Because Drucker's remarks are equally relevant to technical performance management and business leadership, I am cross-posting this here on Web Performance Matters, and on our new UpRight Matters blog.
Three key questions
In his 1963 essay, Drucker states that there is no magic formula, checklist, or procedure that will substitute for the hard, demanding, risk-taking work of management. But he claims that "we know how to organize the job of managing for economic effectiveness and how to do it with both direction and results. The answers to the [following] three key questions ... are known, and have been known for such a long time that they should not surprise anyone."
1. What is the manager's job? It is to direct the resources and efforts of the business toward opportunities for economically significant results. This sounds trite—and it is. But every analysis of actual allocation of resources and efforts in business that I have ever seen or made showed clearly that the bulk of time, work, attention, and money first goes to "problems" rather than to opportunities, and, secondly, to areas where even extraordinarily successful performance will have minimum impact on results.
2. What is the major problem? It is fundamentally the confusion between effectiveness and efficiency that stands between doing the right things and doing things right. There is surely nothing quite so useless as doing with great efficiency what should not be done at all. Yet our tools—especially our accounting concepts and data—all focus on efficiency. What we need is (1) a way to identify the areas of effectiveness (of possible significant results), and (2) a method for concentrating on them.

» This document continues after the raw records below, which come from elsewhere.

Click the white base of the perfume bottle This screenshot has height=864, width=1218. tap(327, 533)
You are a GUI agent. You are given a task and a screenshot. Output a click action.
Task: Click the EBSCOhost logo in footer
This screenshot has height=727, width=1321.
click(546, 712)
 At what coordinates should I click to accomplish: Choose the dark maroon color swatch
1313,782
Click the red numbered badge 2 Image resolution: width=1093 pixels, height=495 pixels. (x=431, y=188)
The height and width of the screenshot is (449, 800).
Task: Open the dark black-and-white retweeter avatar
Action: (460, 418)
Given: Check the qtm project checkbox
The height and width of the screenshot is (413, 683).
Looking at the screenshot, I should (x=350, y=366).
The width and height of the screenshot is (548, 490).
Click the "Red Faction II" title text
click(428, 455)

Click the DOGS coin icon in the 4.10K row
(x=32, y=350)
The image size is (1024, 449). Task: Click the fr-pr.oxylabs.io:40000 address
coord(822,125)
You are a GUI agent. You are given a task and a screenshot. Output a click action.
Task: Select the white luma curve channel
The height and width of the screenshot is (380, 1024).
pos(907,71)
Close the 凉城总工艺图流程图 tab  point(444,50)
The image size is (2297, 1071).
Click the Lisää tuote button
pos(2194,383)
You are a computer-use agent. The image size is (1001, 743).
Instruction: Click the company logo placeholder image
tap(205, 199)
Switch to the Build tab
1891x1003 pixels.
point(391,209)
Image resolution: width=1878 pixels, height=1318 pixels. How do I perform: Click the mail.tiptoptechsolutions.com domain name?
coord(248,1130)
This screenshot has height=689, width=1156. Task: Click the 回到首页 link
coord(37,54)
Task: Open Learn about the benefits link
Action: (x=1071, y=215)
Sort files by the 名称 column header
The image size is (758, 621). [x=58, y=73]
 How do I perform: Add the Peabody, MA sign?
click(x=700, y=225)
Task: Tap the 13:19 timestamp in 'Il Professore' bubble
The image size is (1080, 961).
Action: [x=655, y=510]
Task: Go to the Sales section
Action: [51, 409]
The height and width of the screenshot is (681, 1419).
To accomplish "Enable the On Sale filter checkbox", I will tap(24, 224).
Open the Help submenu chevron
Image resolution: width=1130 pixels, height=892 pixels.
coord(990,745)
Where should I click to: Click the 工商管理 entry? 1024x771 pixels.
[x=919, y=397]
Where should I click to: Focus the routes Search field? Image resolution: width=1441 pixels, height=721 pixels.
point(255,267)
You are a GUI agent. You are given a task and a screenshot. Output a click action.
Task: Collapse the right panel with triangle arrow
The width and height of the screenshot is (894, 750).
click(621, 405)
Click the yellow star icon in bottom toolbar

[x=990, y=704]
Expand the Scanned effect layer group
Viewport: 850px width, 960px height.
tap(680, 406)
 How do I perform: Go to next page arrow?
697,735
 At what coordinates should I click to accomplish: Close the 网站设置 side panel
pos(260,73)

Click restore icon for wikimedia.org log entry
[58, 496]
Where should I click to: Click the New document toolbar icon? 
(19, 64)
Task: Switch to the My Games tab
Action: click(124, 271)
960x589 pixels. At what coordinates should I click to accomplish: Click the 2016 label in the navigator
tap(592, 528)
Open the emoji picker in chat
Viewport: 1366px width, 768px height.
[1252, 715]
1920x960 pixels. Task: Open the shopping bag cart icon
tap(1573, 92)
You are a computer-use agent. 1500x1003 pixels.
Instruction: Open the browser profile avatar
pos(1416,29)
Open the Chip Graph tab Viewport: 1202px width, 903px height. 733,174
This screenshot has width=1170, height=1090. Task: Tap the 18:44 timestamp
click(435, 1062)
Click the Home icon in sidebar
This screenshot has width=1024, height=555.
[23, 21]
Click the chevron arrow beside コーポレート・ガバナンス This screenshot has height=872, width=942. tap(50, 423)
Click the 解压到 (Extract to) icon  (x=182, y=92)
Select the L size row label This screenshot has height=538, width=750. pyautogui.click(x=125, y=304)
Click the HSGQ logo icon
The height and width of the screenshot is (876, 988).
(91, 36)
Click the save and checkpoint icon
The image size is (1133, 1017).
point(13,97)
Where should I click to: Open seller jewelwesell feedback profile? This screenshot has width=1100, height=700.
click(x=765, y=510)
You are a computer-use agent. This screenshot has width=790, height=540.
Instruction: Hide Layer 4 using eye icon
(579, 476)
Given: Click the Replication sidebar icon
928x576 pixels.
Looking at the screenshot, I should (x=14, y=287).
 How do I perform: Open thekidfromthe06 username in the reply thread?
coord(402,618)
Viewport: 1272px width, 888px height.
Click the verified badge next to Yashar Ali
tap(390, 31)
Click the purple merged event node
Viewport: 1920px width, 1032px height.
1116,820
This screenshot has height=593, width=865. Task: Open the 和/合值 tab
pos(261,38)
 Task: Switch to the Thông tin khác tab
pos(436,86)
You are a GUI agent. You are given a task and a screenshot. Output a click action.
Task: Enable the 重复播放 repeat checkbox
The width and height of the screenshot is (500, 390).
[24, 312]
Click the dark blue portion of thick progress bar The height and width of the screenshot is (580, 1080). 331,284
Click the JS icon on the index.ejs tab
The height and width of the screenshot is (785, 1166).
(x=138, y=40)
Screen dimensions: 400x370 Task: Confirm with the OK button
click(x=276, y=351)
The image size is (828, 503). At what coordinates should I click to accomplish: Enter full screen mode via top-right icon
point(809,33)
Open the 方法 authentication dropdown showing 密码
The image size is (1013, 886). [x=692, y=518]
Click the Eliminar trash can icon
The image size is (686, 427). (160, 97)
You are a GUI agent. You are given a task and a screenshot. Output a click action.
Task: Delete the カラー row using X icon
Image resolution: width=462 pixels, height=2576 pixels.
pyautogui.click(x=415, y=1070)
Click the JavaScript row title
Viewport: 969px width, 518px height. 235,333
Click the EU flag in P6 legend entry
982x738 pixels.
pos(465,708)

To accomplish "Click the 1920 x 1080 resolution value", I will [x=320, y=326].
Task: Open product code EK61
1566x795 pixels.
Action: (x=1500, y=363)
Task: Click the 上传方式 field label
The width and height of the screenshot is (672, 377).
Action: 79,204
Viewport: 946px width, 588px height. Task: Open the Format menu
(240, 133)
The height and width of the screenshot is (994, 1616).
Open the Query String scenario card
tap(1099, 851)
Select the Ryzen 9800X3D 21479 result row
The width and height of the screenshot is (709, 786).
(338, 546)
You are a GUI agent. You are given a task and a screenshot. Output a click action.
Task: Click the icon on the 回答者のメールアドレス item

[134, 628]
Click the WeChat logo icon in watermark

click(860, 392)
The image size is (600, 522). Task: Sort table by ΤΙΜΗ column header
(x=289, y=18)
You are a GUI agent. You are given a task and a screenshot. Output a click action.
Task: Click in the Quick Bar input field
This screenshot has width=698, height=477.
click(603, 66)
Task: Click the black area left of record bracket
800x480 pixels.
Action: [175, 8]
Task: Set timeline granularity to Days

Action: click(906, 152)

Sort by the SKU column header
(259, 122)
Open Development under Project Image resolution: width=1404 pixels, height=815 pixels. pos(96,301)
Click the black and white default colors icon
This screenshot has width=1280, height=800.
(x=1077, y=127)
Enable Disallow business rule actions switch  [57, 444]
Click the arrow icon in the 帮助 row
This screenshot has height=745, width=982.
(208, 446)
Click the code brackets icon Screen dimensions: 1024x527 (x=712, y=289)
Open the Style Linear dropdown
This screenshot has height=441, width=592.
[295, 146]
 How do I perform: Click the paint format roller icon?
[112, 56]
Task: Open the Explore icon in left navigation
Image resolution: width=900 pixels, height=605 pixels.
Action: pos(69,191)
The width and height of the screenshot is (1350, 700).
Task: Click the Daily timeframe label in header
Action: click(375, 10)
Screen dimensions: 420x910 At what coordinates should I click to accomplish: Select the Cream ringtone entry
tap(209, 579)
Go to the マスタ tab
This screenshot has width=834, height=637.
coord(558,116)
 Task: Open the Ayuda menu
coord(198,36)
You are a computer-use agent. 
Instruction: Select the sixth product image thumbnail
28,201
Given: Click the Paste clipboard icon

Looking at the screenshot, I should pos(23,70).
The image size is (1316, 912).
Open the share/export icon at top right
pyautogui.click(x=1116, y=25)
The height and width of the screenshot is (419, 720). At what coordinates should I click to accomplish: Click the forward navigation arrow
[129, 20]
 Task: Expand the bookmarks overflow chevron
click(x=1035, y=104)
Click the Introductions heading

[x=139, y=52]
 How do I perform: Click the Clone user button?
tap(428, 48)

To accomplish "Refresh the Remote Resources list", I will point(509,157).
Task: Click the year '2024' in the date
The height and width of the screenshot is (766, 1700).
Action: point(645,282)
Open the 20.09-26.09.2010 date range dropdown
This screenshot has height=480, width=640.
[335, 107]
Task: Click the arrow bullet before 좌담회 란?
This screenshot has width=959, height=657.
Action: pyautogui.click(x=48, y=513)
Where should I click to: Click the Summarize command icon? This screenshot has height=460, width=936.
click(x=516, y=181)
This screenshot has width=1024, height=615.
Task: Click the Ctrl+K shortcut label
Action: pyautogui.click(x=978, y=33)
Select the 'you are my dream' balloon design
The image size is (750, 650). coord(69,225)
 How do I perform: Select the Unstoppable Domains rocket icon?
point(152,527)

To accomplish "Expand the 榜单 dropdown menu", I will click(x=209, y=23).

3. What is the principle? That, too, is well-known—at least as a general proposition. Business enterprise is not a phenomenon of nature but one of society. In a social situation, however, events are not distributed according to the "normal distribution" of a natural universe (that is, they are not distributed according to the U-shaped Gaussian curve). In a social situation a very small number of events—10 percent to 20 percent at most—account for 90 percent of all results, whereas the great majority of events account for 10 percent or less of the results.
-- Peter Drucker, Managing for Business Effectiveness, Harvard Business Review, May/June 1963
A principled foundation
Although Drucker writes about management effectiveness in the context of business performance, specialists in software or systems performance must ask the same questions and apply the same principles. In my book on performance management [Amazon], I described these principles as follows:
- The Centering Principle: Focus on the most performance-critical components.
- The Efficiency Principle: Maximize the ratio of useful work to overhead.
- The Pareto Principle: Prioritize the 20% of the problem that will return 80% of the benefits.
Drucker concludes that the most crucial requirement for effective management is having ...
... the courage to go through with logical decisions -- despite all pleas to give this or that product another chance, and despite all such specious alibis as the accountant's "it absorbs overhead" or the sales manager's "we need a full product line."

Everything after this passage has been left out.